We will offer some subsidies for user acquisition, but we are more inclined to maintain a certain level of profit. Continuous subsidies cannot create product advantages. Product advantages are where our pricing power comes from.

36Kr: Meitu’s products start charging from day one. How do you decide the timing?

CJ: In the AI era, you have to charge from day one because tokens are expensive. If you make something free first and then start charging, many users will criticize you. Users who come in early because it is free may not be your real users anyway.

Doubao can be free first and charge later because ByteDance has money.

36Kr: Picchi and Kaipai were both incubated from features within legacy products such as the Meitu app and BeautyCam. Are they more vulnerable to disruption?

CJ: People who hold that view are mostly over 30. Why do young people today dislike buying luxury goods and prefer new streetwear brands? Because they like using that method to define how they are different from the previous generation.

Likewise in imaging, we also hope to create “fashion items” like Picchi.

The Meitu app is an integrated platform. Once we discover that a workflow under a specific scenario on the platform is used particularly often, we turn it into an independent product.

36Kr: You have mentioned that legacy products with large user bases, such as the Meitu app, will not direct traffic to new products. Why?

WX: We need to ensure that new products have the ability to grow organically rather than relying on legacy products to feed them traffic. If a new product is not effective and users do not stay, no matter how much traffic you give it, the traffic will leak away.

In the future, our main competitors will be startups. Their resources will certainly not be abundant, so they will desperately think of ways to grow. Therefore, we need to simulate a startup environment as much as possible.

36Kr: Why will your main competitors be startups rather than major companies?

WX: Major companies’ resources will flow toward more foundational chips and models. We are competing in the application layer. Every company has its own focus.

Even if major companies really enter the field, will the giants take everything? My guess is no. QuestMobile data shows that in China’s video creation tool market share ranking, CapCut is first, our Wink is second, and our Kaipai is fifth. That means we have broken through layers of blockades.

Moreover, markets and user needs are constantly changing.

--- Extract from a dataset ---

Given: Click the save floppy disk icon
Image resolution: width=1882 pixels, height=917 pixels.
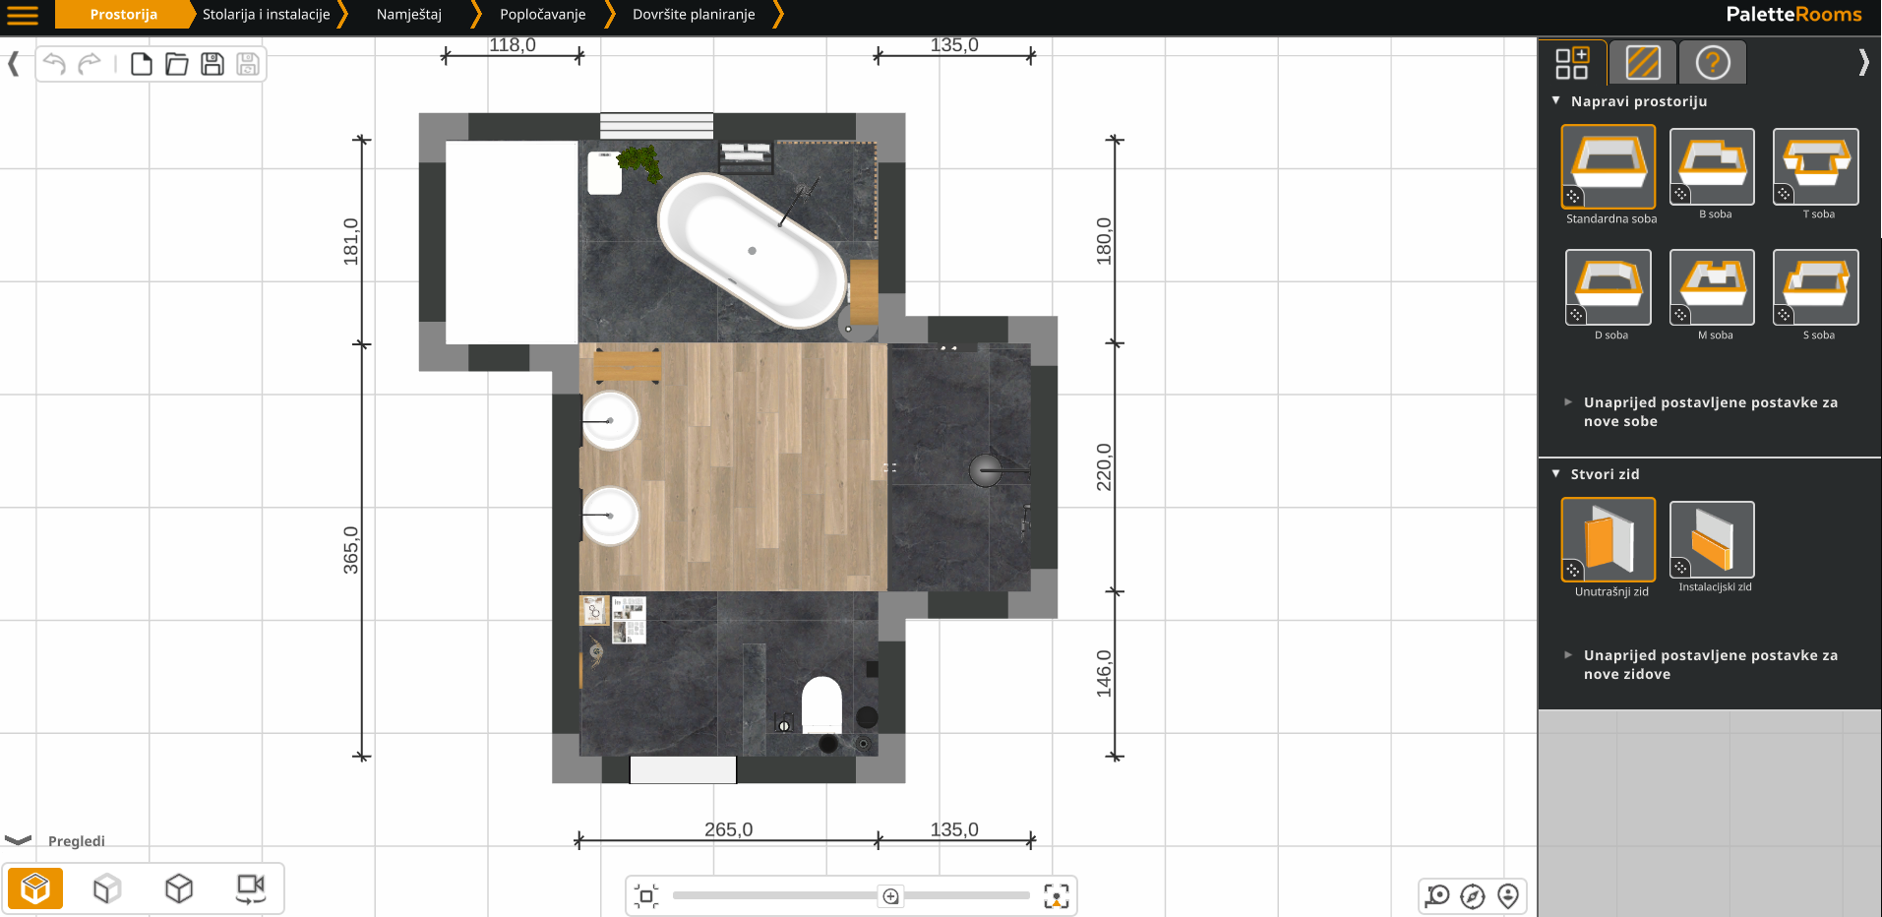Looking at the screenshot, I should (x=212, y=65).
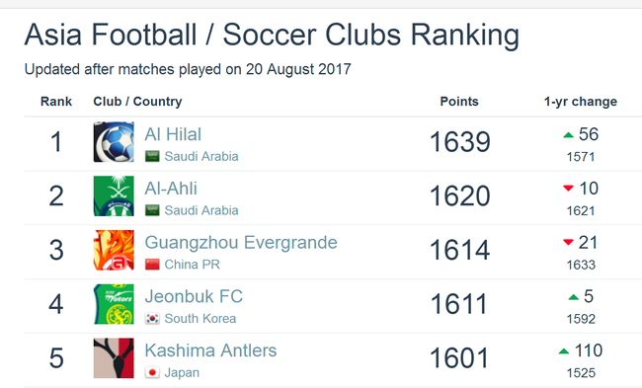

The Meitu team is good at thinking deeply in vertical niches and continuously polishing product forms that meet user expectations.

36Kr: Do you agree that AI has brought all players back to the same starting line?

WX: Not really.

Scale effects are very important. To be honest, for the same thing, investing 800 people and investing only two or three people are completely different. Behind a product, there is more engineering than algorithms.

Engineering requires real investment. It cannot be solved just by vibe coding and being smart enough. That is why we built shared product platforms, trying to turn the dirty and labor-intensive parts of engineering into reusable pipelines.

36Kr: Meitu is a company that has succeeded many times, and each of its products is in a highly competitive space. What have you learned?

WX: Most successful products begin in scenarios where there is no competition. For the four new products released this time, there are hardly any competitors in the market. We are only competing with ourselves.

Also, Meitu is best at running marathons. We have competed with Tencent’s Pitu and Baidu Motu many times before. If you persist, product quality will speak for itself.

KrASIA features translated and adapted content that was originally published by 36Kr. This article was written by Zhou Xinyu for 36Kr.

Note: RMB figures are converted to USD at rates of RMB 6.78 = USD 1 based on estimates as of July 16, 2026, unless otherwise stated. USD conversions are presented for ease of reference and may not fully match prevailing exchange rates.